Validity has been largely tested in the literature by convergent validity – a correlation between an instrument and a second ‘validated’ instrument. This is necessary but not sufficient for a satisfactory instrument (even if the second instrument is truly valid). An instrument with poor construct validity may simultaneously correlate highly with another (criterion) instrument. Two cases are illustrated below.

Figure 2 Insensitivity/Content Invalidity



Insensitivity: In the first case, insensitivity (strictly a subset of content invalidity) may occur when there are insufficient items in an instrument or too few categories to fully capture a dimension affect. In Figure 2 true utility (True U) on the vertical axis will be recorded by instrument Z on the horizontal axis as 0.0 until it reaches a ‘switch point’ of ‘a’ when the average recorded response becomes ‘al’. True utility must rise to ‘b’ before recorded utility switches to bl, etc.
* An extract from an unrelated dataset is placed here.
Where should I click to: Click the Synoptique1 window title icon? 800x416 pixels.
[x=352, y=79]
As a result, a program which increases true utility by an amount ‘A’ will record no change on instrument Z. Conversely, a program increasing utility by a smaller amount, B, will result in a large recorded increase in utility from ‘bl’ to ‘cl’. Importantly, a validation study measuring both true and recorded utility (points along the step function) would produce a high correlation.


Figure 3 Construct validity


Content invalidity: Figure 3 again depicts real utility on the vertical and measured utility on the horizontal axes. Points shown would result in a high positive correlation between them. However the omission of items or dimensions from instrument Z may result in a cluster of points, A, where the dimensions of instrument Z improve but the effect is more than offset by the negative effect from the omitted items/dimensions.
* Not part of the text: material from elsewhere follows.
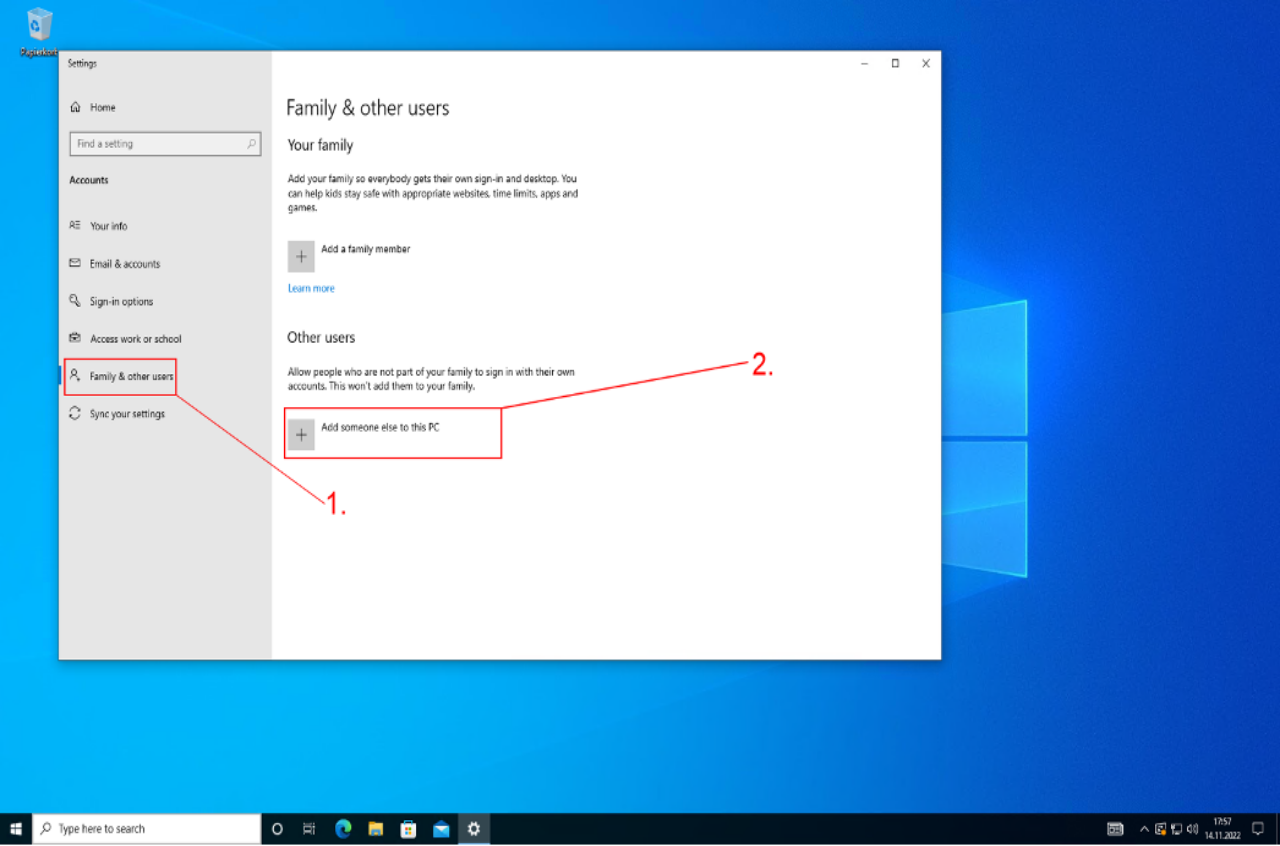Image resolution: width=1280 pixels, height=846 pixels.
Task: Open File Explorer from the taskbar
Action: (x=376, y=829)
To illustrate these figures consider a mobility instrument consisting of three questions.

(i)    I have no pain

(ii)    I have mild pain

(iii)    I have extreme pain

This instrument would produce a significant correlation with a validated pain instrument as the two responses would each attract the patients closest to it. Despite the high correlation the item clearly lacks sensitivity to gradations and types of pain (content invalidity).

The instrument could be ‘validated’ against a more detailed instrument such as the McGill Pain Questionnaire; that is, it would correlate highly. Suppose, however, this instrument was used to measure the QoL of two people, one of whom was receiving pain reducing medication with side effects omitted for the overall instrument (eg loss of vitality). As in Figure 2, a measured increase in utility in the mid-range attributable to the medication might correspond with a decrease in true utility due to a loss of vitality. The ‘validated’ instrument, however, would produce results suggesting the opposite conclusion as a result of its content invalidity in the context of this evaluation.